## Description of the task
The data must be written out once more, precisely as given.

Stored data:
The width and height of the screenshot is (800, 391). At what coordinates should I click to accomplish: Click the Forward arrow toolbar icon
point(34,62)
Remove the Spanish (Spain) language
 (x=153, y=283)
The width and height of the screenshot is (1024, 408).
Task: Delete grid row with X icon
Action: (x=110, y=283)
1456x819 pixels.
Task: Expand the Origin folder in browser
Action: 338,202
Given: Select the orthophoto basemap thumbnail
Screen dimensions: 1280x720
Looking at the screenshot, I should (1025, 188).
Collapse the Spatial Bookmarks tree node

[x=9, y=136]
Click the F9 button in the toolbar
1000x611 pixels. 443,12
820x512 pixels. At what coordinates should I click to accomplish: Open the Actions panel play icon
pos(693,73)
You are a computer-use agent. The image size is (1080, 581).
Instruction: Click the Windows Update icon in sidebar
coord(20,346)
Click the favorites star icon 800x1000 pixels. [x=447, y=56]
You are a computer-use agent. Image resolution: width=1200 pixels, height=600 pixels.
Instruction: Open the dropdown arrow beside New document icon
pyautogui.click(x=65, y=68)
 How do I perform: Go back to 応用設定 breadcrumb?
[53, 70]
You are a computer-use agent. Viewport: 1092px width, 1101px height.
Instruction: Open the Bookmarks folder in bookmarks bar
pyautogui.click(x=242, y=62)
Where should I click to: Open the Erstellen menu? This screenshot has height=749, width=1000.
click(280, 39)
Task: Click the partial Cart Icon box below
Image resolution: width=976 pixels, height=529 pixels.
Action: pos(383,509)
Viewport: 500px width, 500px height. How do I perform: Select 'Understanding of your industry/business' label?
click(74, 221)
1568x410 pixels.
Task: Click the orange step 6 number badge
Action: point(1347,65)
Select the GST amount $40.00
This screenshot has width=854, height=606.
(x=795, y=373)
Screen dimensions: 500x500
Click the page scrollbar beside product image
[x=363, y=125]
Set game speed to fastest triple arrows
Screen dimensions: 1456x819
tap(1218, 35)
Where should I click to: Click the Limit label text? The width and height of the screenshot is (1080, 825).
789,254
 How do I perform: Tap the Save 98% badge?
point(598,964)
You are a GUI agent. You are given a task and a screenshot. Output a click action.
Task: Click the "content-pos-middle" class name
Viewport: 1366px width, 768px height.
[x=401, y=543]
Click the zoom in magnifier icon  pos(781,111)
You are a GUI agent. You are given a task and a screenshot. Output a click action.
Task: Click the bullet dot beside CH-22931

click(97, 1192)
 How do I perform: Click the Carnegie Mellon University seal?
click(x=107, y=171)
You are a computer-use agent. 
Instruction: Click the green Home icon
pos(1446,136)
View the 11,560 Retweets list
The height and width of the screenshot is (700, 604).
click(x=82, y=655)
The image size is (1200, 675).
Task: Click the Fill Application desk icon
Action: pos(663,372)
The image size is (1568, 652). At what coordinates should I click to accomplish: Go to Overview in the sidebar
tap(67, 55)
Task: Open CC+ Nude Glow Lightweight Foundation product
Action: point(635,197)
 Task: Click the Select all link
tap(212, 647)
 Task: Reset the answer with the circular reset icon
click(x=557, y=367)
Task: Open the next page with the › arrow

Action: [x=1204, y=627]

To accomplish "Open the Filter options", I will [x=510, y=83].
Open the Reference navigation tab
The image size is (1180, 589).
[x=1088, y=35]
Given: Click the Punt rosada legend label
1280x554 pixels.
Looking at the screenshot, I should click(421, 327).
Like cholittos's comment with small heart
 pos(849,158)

## Result of this exercise
The width and height of the screenshot is (800, 391). At what coordinates should I click to accomplish: Click the Forward arrow toolbar icon
point(34,62)
Remove the Spanish (Spain) language
 (x=153, y=283)
The width and height of the screenshot is (1024, 408).
Task: Delete grid row with X icon
Action: (x=110, y=283)
1456x819 pixels.
Task: Expand the Origin folder in browser
Action: 338,202
Given: Select the orthophoto basemap thumbnail
Screen dimensions: 1280x720
Looking at the screenshot, I should (1025, 188).
Collapse the Spatial Bookmarks tree node

[x=9, y=136]
Click the F9 button in the toolbar
1000x611 pixels. 443,12
820x512 pixels. At what coordinates should I click to accomplish: Open the Actions panel play icon
pos(693,73)
You are a computer-use agent. The image size is (1080, 581).
Instruction: Click the Windows Update icon in sidebar
coord(20,346)
Click the favorites star icon 800x1000 pixels. [x=447, y=56]
You are a computer-use agent. Image resolution: width=1200 pixels, height=600 pixels.
Instruction: Open the dropdown arrow beside New document icon
pyautogui.click(x=65, y=68)
 How do I perform: Go back to 応用設定 breadcrumb?
[53, 70]
You are a computer-use agent. Viewport: 1092px width, 1101px height.
Instruction: Open the Bookmarks folder in bookmarks bar
pyautogui.click(x=242, y=62)
Where should I click to: Open the Erstellen menu? This screenshot has height=749, width=1000.
click(280, 39)
Task: Click the partial Cart Icon box below
Image resolution: width=976 pixels, height=529 pixels.
Action: pos(383,509)
Viewport: 500px width, 500px height. How do I perform: Select 'Understanding of your industry/business' label?
click(74, 221)
1568x410 pixels.
Task: Click the orange step 6 number badge
Action: point(1347,65)
Select the GST amount $40.00
This screenshot has width=854, height=606.
(x=795, y=373)
Screen dimensions: 500x500
Click the page scrollbar beside product image
[x=363, y=125]
Set game speed to fastest triple arrows
Screen dimensions: 1456x819
tap(1218, 35)
Where should I click to: Click the Limit label text? The width and height of the screenshot is (1080, 825).
789,254
 How do I perform: Tap the Save 98% badge?
point(598,964)
You are a GUI agent. You are given a task and a screenshot. Output a click action.
Task: Click the "content-pos-middle" class name
Viewport: 1366px width, 768px height.
[x=401, y=543]
Click the zoom in magnifier icon  pos(781,111)
You are a GUI agent. You are given a task and a screenshot. Output a click action.
Task: Click the bullet dot beside CH-22931

click(97, 1192)
 How do I perform: Click the Carnegie Mellon University seal?
click(x=107, y=171)
You are a computer-use agent. 
Instruction: Click the green Home icon
pos(1446,136)
View the 11,560 Retweets list
The height and width of the screenshot is (700, 604).
click(x=82, y=655)
The image size is (1200, 675).
Task: Click the Fill Application desk icon
Action: pos(663,372)
The image size is (1568, 652). At what coordinates should I click to accomplish: Go to Overview in the sidebar
tap(67, 55)
Task: Open CC+ Nude Glow Lightweight Foundation product
Action: point(635,197)
 Task: Click the Select all link
tap(212, 647)
 Task: Reset the answer with the circular reset icon
click(x=557, y=367)
Task: Open the next page with the › arrow

Action: [x=1204, y=627]

To accomplish "Open the Filter options", I will [x=510, y=83].
Open the Reference navigation tab
The image size is (1180, 589).
[x=1088, y=35]
Given: Click the Punt rosada legend label
1280x554 pixels.
Looking at the screenshot, I should click(421, 327).
Like cholittos's comment with small heart
 pos(849,158)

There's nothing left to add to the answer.